Like the schoolyard bully, Campbell traditionally has been tough on the league’s 98-pound weaklings and knee-wobbly when confronted with NHL heavyweights. Thus he felt no compunction about suspending players Don Gallinger and Billy Taylor from the NHL for life in 1948 after they had admitted betting on hockey games. But he would not bar convicted criminals such as Harold Ballard and Tom Scallen (above) from owning teams. By contrast, baseball commissioner Bowie Kuhn bounced New York Yankees’ boss George Steinbrenner out of baseball for two years last winter after Steinbrenner had been convicted and fined for making illegal election contributions to Richard Nixon in 1972.
“Loyalty,” says Campbell-supporter Jim Coleman, Southam News Service columnist, “is one of his virtues.”
Perhaps. But according to several NHL players, fairness isn’t. Especially when it comes to penalizing violent players.

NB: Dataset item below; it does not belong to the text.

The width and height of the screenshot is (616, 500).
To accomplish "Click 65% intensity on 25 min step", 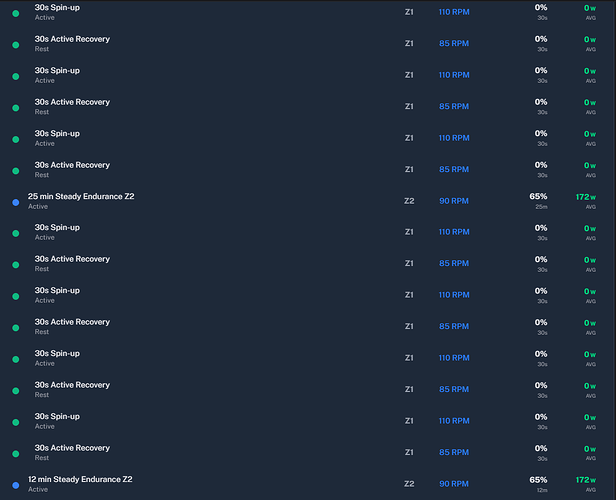I will click(x=538, y=196).
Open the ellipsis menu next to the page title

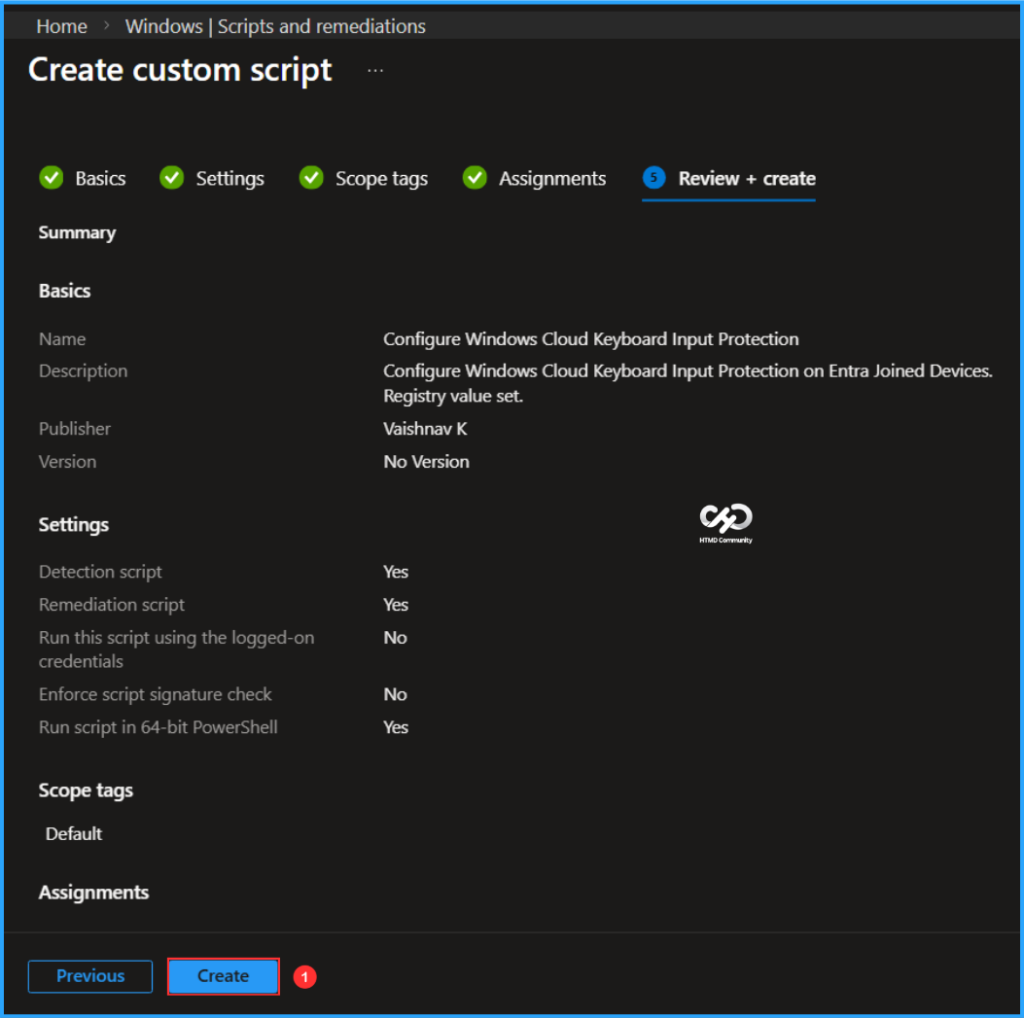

Campbell will rush to penalize third-rate players but will spread his protective cocoon around the likes of Bobby Orr. During a Leafs-Bruins play-off game in April, 1971, Orr went into a tantrum over a call by referee John Ashley. Instead of severely punishing Orr, Campbell fudged. “There’s no justification for me to act in this case,” he said. “If I did, I would have to referee every game after it was played.” Chicago Black Hawks’ forward Jim Pappin drew a fivegame suspension for abusing referee Bob Myers early this season and charged that Campbell has one code of rules for average players and another for the stars. “I’ve lost all respect for the man,” snapped Pappin. Philadelphia Flyers’ captain Bobby Clarke followed Pappin’s blast with a demand of his own that Campbell resign.
The overriding sentiment among the owners this spring was that Campbell is just too old to be president. An unknown attorney for the St. Louis Blues, James D. Cullen, emerged for a time as a favorite in the race to fill his footsteps, with support from owner-heavyweights Bruce (Detroit) Norris and Bill (Chicago) Wirtz. The thought of an American heading the NHL grated on some Canadian interests and Toronto Maple Leafs’ governor Robert M. Sedgewick has now moved into the picture as an eleventh-hour entry.
Campbell has obviously been fielding a lot of criticism and abuse but despite that and the fact that the skids have been greased for his immediate exit, he appears as sanguine about his job and performance as the Pharaoh Ramses II.
“After all,” says Clarence, “the sun doesn’t have to say it shines.”